## TASK DESCRIPTION
Lines below containing the word "computer" should be copied out.

## THE DATA

──────────

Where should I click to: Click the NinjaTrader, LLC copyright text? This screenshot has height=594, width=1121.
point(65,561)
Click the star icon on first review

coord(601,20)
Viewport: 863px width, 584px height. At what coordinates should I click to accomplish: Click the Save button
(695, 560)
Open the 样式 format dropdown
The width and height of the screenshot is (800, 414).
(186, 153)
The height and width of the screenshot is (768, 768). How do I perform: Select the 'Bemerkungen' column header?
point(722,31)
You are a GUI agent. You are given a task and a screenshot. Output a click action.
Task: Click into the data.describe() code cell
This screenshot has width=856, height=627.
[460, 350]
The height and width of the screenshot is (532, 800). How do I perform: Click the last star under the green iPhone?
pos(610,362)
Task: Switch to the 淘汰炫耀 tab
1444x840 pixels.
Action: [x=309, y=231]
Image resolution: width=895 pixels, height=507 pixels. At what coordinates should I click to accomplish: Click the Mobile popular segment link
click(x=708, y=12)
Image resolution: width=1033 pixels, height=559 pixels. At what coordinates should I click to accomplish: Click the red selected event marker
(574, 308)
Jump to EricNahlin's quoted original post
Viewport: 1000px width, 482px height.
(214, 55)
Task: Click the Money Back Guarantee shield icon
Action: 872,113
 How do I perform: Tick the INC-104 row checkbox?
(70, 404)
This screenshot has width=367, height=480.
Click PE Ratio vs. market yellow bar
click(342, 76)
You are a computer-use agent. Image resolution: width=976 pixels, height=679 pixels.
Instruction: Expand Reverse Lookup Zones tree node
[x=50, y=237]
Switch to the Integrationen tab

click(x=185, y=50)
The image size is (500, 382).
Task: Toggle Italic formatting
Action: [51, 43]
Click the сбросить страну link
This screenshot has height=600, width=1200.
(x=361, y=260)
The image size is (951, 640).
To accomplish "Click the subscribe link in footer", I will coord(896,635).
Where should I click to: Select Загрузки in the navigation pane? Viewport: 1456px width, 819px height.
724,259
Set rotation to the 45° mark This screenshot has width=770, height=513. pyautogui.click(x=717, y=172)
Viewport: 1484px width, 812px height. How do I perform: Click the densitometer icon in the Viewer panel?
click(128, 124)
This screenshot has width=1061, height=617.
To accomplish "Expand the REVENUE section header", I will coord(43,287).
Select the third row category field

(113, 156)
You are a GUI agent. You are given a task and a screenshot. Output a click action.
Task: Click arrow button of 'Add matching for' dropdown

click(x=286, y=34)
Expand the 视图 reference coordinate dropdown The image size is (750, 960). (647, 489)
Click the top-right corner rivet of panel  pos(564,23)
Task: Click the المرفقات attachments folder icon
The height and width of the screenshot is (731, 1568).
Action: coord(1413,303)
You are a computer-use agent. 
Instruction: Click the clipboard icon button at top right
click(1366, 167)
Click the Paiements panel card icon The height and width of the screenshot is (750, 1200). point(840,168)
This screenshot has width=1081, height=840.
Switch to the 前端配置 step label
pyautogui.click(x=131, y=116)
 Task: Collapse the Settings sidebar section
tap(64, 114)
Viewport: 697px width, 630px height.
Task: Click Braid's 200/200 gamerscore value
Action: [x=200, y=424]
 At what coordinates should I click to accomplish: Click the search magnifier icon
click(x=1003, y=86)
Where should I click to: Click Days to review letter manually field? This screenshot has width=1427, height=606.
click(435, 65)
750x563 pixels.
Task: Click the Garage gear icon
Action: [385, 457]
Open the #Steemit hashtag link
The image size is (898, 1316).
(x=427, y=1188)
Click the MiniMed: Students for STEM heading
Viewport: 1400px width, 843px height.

──────────

## SOLVED EXERCISE
You are a computer-use agent. Image resolution: width=976 pixels, height=679 pixels.
You are a computer-use agent. 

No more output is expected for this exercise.